(Stored data)
——
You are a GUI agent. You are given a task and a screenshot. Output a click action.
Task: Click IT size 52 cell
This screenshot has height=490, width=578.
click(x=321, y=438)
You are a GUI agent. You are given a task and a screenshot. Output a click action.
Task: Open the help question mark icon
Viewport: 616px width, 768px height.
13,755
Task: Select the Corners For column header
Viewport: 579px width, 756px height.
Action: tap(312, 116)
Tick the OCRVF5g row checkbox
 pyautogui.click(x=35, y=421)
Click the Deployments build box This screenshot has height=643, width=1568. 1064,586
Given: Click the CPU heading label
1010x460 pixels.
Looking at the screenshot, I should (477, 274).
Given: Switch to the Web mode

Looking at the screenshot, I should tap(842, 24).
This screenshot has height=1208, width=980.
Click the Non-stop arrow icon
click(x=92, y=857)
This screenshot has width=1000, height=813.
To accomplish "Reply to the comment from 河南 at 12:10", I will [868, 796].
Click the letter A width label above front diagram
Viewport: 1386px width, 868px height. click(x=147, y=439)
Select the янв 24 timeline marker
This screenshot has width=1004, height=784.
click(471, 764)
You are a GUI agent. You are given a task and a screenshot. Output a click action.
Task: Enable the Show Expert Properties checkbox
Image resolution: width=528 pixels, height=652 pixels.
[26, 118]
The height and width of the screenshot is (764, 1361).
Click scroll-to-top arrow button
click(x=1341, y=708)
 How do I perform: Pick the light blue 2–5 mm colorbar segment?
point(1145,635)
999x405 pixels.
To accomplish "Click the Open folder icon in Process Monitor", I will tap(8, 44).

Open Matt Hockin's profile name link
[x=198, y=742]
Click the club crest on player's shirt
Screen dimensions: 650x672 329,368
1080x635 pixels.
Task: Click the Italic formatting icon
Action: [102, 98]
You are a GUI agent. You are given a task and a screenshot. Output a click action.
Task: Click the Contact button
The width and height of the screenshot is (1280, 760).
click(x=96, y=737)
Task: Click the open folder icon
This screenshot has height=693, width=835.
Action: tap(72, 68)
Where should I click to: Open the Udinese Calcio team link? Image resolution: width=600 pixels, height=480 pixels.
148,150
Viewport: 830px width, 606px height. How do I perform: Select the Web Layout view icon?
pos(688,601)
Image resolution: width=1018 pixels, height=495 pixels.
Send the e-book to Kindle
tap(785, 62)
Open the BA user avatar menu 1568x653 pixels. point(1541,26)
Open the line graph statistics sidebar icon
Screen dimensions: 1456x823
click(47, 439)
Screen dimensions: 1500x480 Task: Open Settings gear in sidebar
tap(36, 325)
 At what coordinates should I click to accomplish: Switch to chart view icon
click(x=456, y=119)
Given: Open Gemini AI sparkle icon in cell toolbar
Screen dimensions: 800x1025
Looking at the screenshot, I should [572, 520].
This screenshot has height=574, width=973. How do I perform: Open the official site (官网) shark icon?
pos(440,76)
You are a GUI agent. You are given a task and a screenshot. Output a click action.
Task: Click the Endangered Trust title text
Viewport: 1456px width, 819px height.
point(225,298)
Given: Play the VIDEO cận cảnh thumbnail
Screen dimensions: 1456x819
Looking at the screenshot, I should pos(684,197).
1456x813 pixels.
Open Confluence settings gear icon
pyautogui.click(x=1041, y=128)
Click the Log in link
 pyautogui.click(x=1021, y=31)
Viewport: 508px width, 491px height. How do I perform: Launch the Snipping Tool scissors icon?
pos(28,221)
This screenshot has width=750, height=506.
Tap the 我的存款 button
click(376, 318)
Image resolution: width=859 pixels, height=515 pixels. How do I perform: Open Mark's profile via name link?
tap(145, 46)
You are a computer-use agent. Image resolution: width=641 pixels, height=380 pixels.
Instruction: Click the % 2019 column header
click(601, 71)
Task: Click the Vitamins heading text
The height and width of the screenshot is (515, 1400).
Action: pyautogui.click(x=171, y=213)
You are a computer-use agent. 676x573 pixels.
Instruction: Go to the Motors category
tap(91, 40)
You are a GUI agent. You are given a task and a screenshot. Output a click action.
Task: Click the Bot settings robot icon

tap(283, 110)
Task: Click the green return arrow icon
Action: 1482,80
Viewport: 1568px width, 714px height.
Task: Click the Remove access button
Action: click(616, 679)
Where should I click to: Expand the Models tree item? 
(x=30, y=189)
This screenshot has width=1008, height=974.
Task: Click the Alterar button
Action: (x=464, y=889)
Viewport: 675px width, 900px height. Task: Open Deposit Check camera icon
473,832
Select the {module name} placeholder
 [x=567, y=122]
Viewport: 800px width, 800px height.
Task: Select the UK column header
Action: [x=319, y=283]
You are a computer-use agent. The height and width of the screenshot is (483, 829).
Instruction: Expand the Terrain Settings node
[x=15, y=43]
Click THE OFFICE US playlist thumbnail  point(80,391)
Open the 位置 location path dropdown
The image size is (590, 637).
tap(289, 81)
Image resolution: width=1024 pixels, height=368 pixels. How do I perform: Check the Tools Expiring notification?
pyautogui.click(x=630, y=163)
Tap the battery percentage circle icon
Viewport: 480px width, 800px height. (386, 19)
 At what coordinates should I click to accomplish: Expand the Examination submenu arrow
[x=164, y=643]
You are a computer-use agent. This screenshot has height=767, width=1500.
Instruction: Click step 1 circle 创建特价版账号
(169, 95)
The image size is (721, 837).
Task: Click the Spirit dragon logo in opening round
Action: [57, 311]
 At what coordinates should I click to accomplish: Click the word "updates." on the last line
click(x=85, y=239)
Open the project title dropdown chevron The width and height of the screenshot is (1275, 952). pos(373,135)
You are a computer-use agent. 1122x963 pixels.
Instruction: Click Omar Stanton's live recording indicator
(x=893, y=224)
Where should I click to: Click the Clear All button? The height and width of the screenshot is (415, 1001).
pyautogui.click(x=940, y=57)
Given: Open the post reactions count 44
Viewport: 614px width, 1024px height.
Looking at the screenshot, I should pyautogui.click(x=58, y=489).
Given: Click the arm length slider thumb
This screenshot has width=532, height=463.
——
* **Exercise prompt**:
A line qualifies when it holds the word "cell"; report all qualifying lines from the records above.

* **Response to the task**:
Task: Click IT size 52 cell
Given: Open Gemini AI sparkle icon in cell toolbar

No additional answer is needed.